#### [Aim A]
In the passage describing Praxair's business, determine whether each statement below agrees with the text: (i) Praxair is the second largest industrial gases company worldwide; (ii) industrial gases and related products and services accounted for 92% of sales in 2002; (iii) Praxair is the world's largest supplier of carbon dioxide. Answer yes or no for each, quoting the deciding words.
#### [Aim B]
Render this sentence from the passage describing Praxair's business into Spanish: "Gases produced by the Company find wide use in the aerospace, chemicals, electronics, energy, food and beverage, healthcare, manufacturing and metals industries."
#### [Aim C]
Write the next part of the passage describing Praxair's business, picking up after its final sentence.

--- BEGIN Excerpted passage ---

Praxair is the largest industrial gases company in North and South America and
the third largest worldwide. The Company is also the world's largest supplier of
carbon dioxide. Praxair's primary products for its industrial gases business are
atmospheric gases (oxygen, nitrogen, argon, rare gases), process gases (carbon
dioxide, helium, hydrogen, electronic gases, specialty gases, acetylene), and
the Company also designs, engineers and builds equipment that produces
industrial gases (for internal use and external sale). The Company's surface
technology segment, operated through Praxair Surface Technologies, Inc.,
supplies wear-resistant and high-temperature corrosion-resistant metallic and
ceramic coatings and powders. Sales for Praxair were $5,128 million, $5,158
million, and $5,043 million for 2002, 2001 and 2000, respectively, with
industrial gases and related products and services accounted for 92% of sales in
2002, 2001 and 2000, and surface technologies accounts for the balance. Refer to
Note 4 of the section captioned "Notes to Consolidated Financial Statements" in
Praxair's 2002 Annual Report to Shareholders for information related to
Praxair's segment information.

Gases produced by the Company find wide use in the aerospace, chemicals,
electronics, energy, food and beverage, healthcare, manufacturing and metals
industries. By using the gases that Praxair produces and, in many cases, the
proprietary processes that it invents, customer value is created through
improved product quality, increased productivity, conservation of energy, and
the attainment of environmental improvement objectives. The Company has been and
continues to be a major technological innovator in the industrial gases industry
and, working with customers, has done much to increase the use of its industrial
gases to support the manufacture of other products and for many other uses.

--- END Excerpted passage ---
--- BEGIN Given records ---

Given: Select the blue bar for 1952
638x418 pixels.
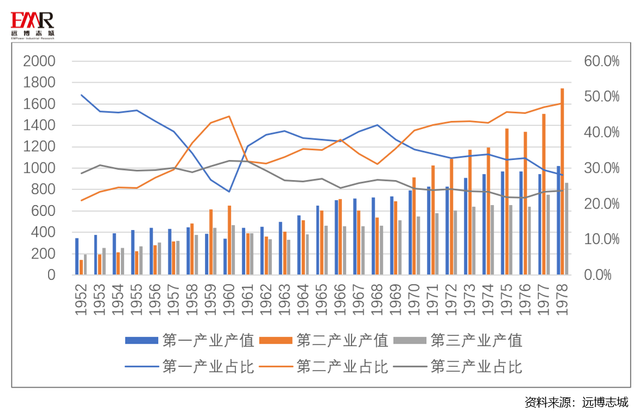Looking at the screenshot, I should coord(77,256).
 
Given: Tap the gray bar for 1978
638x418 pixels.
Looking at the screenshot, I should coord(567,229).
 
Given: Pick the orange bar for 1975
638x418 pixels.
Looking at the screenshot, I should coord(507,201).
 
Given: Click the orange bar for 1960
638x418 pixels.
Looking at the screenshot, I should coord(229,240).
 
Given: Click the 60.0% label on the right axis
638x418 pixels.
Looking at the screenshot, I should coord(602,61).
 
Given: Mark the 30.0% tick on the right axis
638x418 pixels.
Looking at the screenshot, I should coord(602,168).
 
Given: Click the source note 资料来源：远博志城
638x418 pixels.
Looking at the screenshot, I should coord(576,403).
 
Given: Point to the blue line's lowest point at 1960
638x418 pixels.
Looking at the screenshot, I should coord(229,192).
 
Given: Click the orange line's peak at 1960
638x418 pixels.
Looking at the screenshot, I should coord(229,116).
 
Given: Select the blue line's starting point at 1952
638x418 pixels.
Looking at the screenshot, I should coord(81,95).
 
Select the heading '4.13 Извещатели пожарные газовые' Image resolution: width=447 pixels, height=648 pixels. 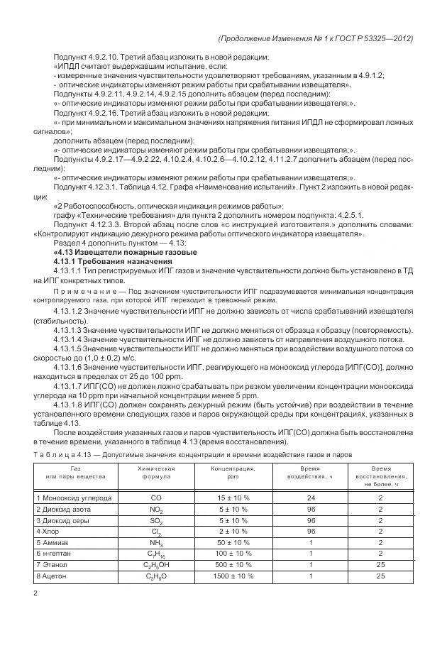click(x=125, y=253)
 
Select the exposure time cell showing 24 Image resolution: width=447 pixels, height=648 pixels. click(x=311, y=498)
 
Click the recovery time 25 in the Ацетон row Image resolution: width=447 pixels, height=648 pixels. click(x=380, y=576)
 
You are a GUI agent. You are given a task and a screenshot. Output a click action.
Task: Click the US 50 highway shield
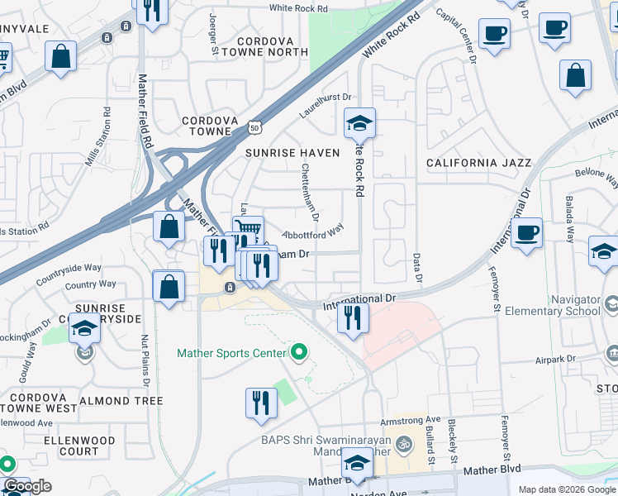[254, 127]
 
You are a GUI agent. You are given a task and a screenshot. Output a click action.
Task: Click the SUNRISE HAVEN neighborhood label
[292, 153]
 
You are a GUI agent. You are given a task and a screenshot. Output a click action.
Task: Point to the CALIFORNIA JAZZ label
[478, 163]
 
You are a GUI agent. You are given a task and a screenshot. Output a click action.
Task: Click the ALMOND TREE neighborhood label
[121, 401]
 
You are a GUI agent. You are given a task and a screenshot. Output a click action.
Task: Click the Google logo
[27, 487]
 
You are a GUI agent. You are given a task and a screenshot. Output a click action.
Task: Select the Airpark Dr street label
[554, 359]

--- END Given records ---

#### [Exercise response A]
(i) No: "the third largest worldwide"
(ii) Yes: "industrial gases and related products and services accounted for 92% of sales in 2002, 2001 and 2000"
(iii) Yes: "The Company is also the world's largest supplier of carbon dioxide."

#### [Exercise response B]
Los gases producidos por la Compañía tienen un amplio uso en las industrias aeroespacial, química, electrónica, energética, de alimentos y bebidas, de atención sanitaria, manufacturera y metalúrgica.

#### [Exercise response C]
Historically, consumption of industrial gases has increased at approximately 1.5
to 2.0 times local industrial production growth in countries in which the
Company does business.

Industrial Gases Products and Manufacturing Processes
Atmospheric gases are the highest volume products produced by Praxair. Using air
as its raw material, Praxair primarily produces oxygen, nitrogen and argon
through several air separation processes. Cryogenic air separation, which is the
primary process, compresses and cools air until it liquefies. As a pioneer in
the industrial gases industry, Praxair has been a leader in developing a wide
range of proprietary and patented applications and supply systems technology,
including small cryogenic nitrogen plants. In recent years, Praxair has
developed and commercialized non-cryogenic air separation technologies for the
production of industrial gases and is a recognized leader in this rapidly
growing market segment. These technologies open important new markets and
optimize production capacity for the Company by lowering the cost of supply of
industrial gases. These technologies include proprietary vacuum pressure swing
adsorption ("VPSA") and membrane separation to produce gaseous oxygen and
nitrogen, respectively. Industrial Gases also manufactures precious metal and
ceramic sputtering targets used principally in the production of semiconductors.

2




PART I (Cont.)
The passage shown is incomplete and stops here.